Jaco: I think Goatlizard DX is fun. Give it a go.


Who’s games from back in the back would you same most inspired you and why?

Andrew: Most games inspire me
Jaco: Agreed. If you love playing games, it doesn’t take long to find a game that inspires you in one way or another.


What games company from back then was your favourite and why?(Bitmap, Sensible, Gremlin and so on)

Andrew: Sensible, Gremlin, Taito, Sega Wonderboy stuff. Fuckign adore Wonderboy in Monsterland on Sega Master System. It is my favourite game of all time.
Jaco: Gremlin, Sensible, Team 17 and a few others too.


Spiker looks is a fantastic game, tell us the inspiration and what are the main differences between the Spectrum and Sam Coupe Versions.

Andrew: Well, Spiker on Speccy is really just a demo, the game is over so quickly – blink and you almost miss it. It has some beautiful off the shelf music from Yerzmyey, though. The inspiration came from a thread on the World of Spectrum forums discussing the creation of a new spaceship mascot for the speccy.
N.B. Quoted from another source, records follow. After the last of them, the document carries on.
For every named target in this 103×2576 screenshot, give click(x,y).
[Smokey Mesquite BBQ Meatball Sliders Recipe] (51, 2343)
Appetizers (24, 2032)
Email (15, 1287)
I saw the sprite there and thought I’d give it a go. I am quite pleased with the way the thing plays but in some ways the game is an embarassment as it requires a 128K Speccy and you’d be forgiven for wondering why as there are far better examples of shoot-em-ups on lesser 48K speccies. Still it chops a long at 50hz and is fun. Spiker on Sam is the sequel of sorts to it. With proper enemy attack waves, power ups and even a story with cutscenes. There is also a straight SAM conversion of the original Spiker to go along side it, too. That would be included on the disk if Spiker 2 ever completes.
Jaco: As he said. I do hope we complete Spiker 2 as I think it’ll be fun to play. It is definitely finer coding coming from Andrew.


Huge thanks to the guys for the informative and fun interview.